Caricom leaders yesterday spurned the bid by Haiti's interim government for formal recognition, having, according to officials, judged as vague, insufficient and disingenuous the attempt by Prime Minister Gerard Latortue to clarify his withering attacks on the Community...
News Source: Jamaica Observer
Regional leaders, in a position finally arrived at about 2:00 am Saturday, said they would review their position at their regular summit in Grenada in July, but made clear that formal recognition of the administration in Port-au-Prince would be on the basis of a "return to constitutional and representative democracy".
But while not recognising Latortue's government and giving it Haiti's place in the councils of the regional economic and political bloc, Caribbean leaders said that they would, in collaboration with the international community, remain "engaged" with the authorities on behalf of the Haitian people.

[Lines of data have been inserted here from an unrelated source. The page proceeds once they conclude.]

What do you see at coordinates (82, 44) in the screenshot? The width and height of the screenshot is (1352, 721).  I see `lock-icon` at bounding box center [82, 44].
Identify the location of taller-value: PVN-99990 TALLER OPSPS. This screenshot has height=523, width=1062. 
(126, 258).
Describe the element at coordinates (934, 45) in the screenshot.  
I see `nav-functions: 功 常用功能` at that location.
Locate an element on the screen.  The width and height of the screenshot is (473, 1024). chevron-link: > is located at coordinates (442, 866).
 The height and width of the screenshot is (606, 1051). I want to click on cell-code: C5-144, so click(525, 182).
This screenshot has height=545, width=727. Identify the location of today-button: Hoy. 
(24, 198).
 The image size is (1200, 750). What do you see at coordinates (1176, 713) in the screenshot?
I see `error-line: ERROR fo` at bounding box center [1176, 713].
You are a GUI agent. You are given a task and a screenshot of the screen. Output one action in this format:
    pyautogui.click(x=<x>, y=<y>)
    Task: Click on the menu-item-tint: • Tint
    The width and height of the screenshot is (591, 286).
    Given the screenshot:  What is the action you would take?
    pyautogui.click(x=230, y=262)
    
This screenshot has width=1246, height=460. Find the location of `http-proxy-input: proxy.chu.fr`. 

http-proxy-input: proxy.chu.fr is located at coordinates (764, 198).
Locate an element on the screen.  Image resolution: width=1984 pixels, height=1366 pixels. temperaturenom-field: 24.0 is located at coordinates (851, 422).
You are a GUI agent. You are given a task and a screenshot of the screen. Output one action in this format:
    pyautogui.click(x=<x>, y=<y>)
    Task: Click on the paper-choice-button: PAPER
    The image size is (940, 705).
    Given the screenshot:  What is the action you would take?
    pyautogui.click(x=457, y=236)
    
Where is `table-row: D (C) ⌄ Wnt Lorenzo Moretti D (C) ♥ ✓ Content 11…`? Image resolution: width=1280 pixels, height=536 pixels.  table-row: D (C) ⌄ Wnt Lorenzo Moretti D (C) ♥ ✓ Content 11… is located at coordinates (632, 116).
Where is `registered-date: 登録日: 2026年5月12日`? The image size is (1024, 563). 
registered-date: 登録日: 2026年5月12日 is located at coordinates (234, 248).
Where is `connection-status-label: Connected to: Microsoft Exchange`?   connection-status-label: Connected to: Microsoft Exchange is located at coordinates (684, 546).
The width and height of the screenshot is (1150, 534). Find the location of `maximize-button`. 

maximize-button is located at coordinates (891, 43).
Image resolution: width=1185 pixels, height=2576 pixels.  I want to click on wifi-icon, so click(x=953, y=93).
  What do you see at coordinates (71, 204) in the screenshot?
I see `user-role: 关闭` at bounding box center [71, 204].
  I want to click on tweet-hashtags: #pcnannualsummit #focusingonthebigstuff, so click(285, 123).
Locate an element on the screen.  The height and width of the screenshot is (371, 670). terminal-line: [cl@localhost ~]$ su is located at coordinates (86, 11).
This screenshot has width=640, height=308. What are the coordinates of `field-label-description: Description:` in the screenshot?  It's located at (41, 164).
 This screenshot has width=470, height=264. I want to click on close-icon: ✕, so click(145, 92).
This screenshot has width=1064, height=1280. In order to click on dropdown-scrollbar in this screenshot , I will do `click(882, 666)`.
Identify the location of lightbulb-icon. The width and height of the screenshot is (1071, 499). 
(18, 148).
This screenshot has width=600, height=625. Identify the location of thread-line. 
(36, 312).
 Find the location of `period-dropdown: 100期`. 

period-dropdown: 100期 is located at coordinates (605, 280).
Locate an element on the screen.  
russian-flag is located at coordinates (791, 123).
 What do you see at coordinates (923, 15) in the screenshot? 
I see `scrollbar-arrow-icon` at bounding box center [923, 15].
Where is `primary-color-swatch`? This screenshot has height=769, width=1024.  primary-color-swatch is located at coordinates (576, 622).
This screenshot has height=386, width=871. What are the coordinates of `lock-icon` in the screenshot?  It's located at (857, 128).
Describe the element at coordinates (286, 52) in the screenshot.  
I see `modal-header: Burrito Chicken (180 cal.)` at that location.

At the same time, the leaders made clear that they would press ahead with their call early this month for a United Nations investigation into the circumstances under which ousted Haitian president, Jean-Bertrand Aristide, left the country on February 29.
Aristide insists that he was subject of a "political kidnapping" as part of a coup d'etat instigated by the United States and supported by France and Canada.
But the Americans say that they, at his request, provided Aristide with security and passage out of Haiti after he had resigned on his own volition.
The decision by the Caribbean Community leaders came despite intense behind-the-scenes pressure from the Bush administration to embrace the interim regime and an 11th hour effort by Latortue to, according to one senior regional official, "deny and wiggle out of his clear statements of denunciation of Caricom in general and at least one member state in particular".
Angered by Caricom's posture on the Haitian issue and Jamaica's decision to give temporary asylum to Aristide, Latortue had accused the Community of having, over time, hurt Haiti, and told reporters in English, French and Creole interviews that he would freeze relations with the regional bloc, which Haiti joined in 1998.